■ Problem statement ■
From the line with "Farmacias de turno (410, 12)" down to the final line of the records below, retype everything exactly and leave out the rest.

■ Entries supplied ■
+ + + + +

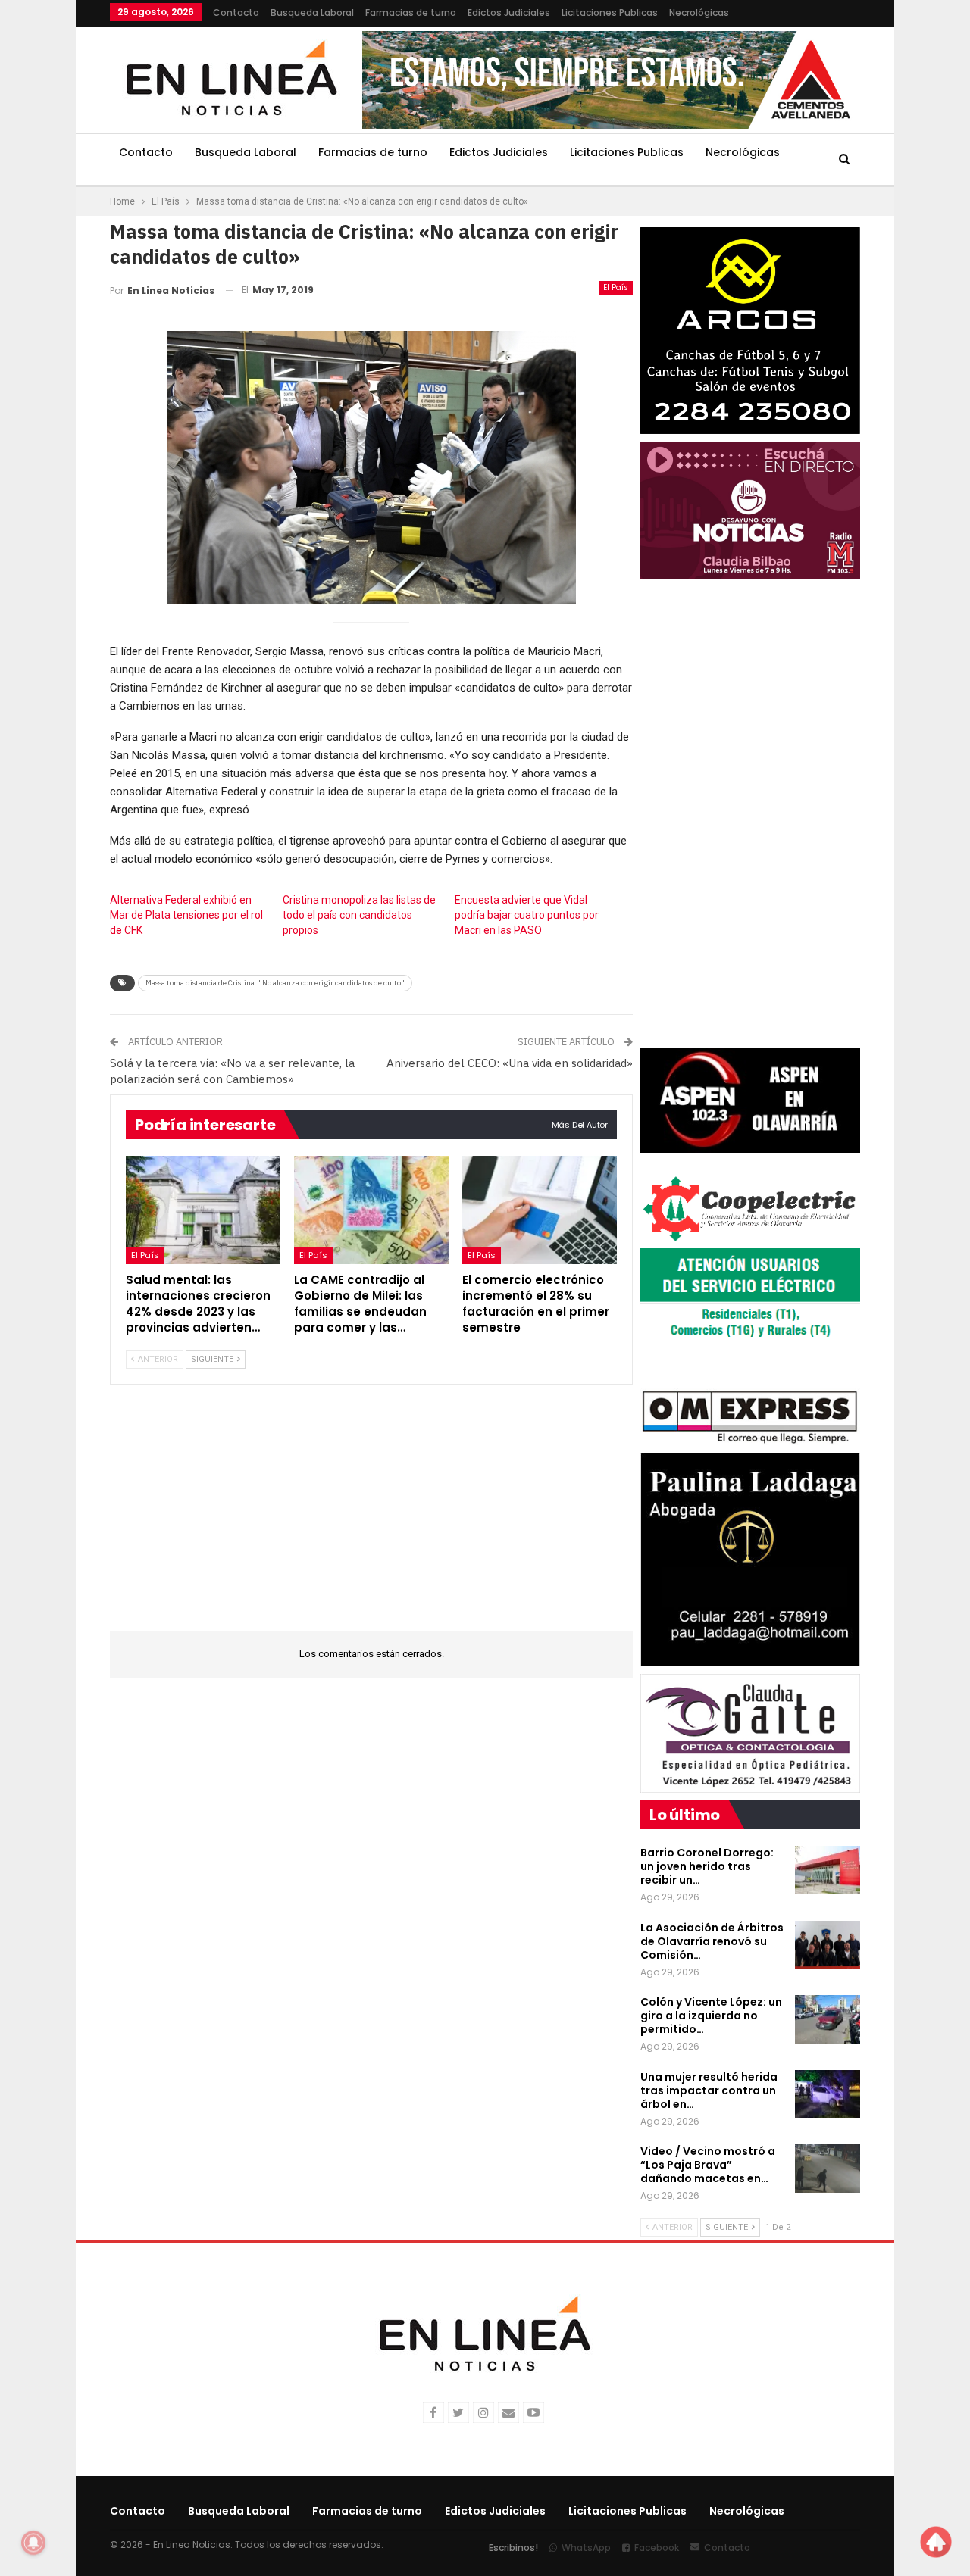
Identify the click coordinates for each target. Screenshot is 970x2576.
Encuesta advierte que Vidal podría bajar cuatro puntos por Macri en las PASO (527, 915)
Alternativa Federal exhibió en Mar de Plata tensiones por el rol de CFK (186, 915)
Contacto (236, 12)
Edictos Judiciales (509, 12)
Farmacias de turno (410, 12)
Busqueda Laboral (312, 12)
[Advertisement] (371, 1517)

+ + + + +

■ Answer for this exercise ■
Farmacias de turno (410, 12)
Busqueda Laboral (312, 12)
[Advertisement] (371, 1517)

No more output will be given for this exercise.